Common bean is the most important edible legume, providing protein, fiber, macro-, and micro-nutrients for direct human consumption worldwide (Messina, 1999). Morphological, biochemical, and molecular evidence suggests that P. vulgaris originated in Mexico, then a subset of this species migrated to Central America and the Andes in South America (Bitocchi et al., 2012). Humans are responsible for multiple independent domestication events of common bean, in both Middle America and South America (Gepts et al., 1986). Eco-geographic variation within the Middle American and Andean gene pools resulted in the creation of races (Singh et al., 1991). At least three races were characterized in the Middle American gene pool, including Durango, Jalisco, and Mesoamerica (Singh et al., 1991). Within the Andean gene pool, three major races include Nueva Granada, Chile, and Peru. Modern market classes of beans are derived from each gene pool and are defined primarily based on the seed color, shape, and size (Singh et al., 2007). The commonly produced market classes of beans in the U.S., pinto, great northern, pink, small red, black, and navy, are from the Middle American gene pool.
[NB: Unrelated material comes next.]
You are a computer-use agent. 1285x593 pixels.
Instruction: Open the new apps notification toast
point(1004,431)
Kidney and cranberry beans are the most common market classes from the Andean gene pool commercially grown in the U.S. (Singh et al., 2007).
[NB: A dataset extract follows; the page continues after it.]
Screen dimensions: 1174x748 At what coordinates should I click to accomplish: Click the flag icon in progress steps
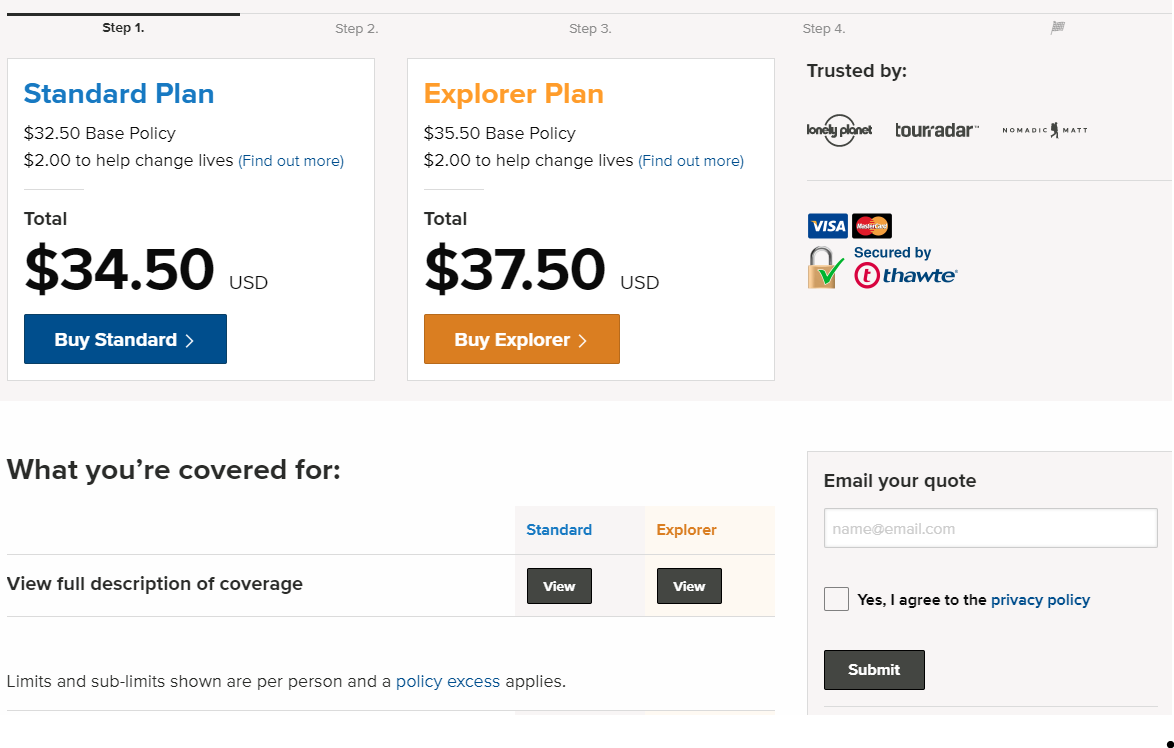point(1058,28)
While common bean production is adversely affected by a variety of biotic and abiotic stresses, excess water has recently been reported as the main production issue in North Dakota, the largest producer of dry bean in the U.S. (Knodel et al., 2015, 2016, 2017). During the growing season of 2016, 16,700 acres (28% of the total dry bean farmlands in North Dakota) were negatively impacted by excess water (Knodel et al., 2017). Excess water is often accompanied by diseases such as white mold (Sclerotinia sclerotiorum), common bacterial blight (caused by Xanthomonas axonopodis pv. phaseoli), and root rot (caused by Pythium spp.; Knodel et al., 2016). The presences and virulence of parasitic Pythium (Oomycota) species are dependent on the edaphic and environmental factors (Rojas et al., 2017; Rossman et al., 2017). In North Dakota, dry bean production occurs mostly in the Red River Valley. The majority of the soils in this region drain poorly with the water table at or near the soil surface (Miller and White, 1998). These soils are usually characterized by a high content of expansive clay (USDA-NRCS., 2017). Heavy rainfall incidents at the early growth stages of common bean (germination, emergence, and establishment) causes flooding in these poorly-drained farmlands, which result in lower plant densities and significant seed yield losses. Tile drainage is often used as a solution but it is expensive (Kandel et al., 2013). Therefore, the use of genetic tolerance may be a more efficient and less expensive option to cope with flooding stress assuming there is genetic variation for tolerance within the bean germplasm.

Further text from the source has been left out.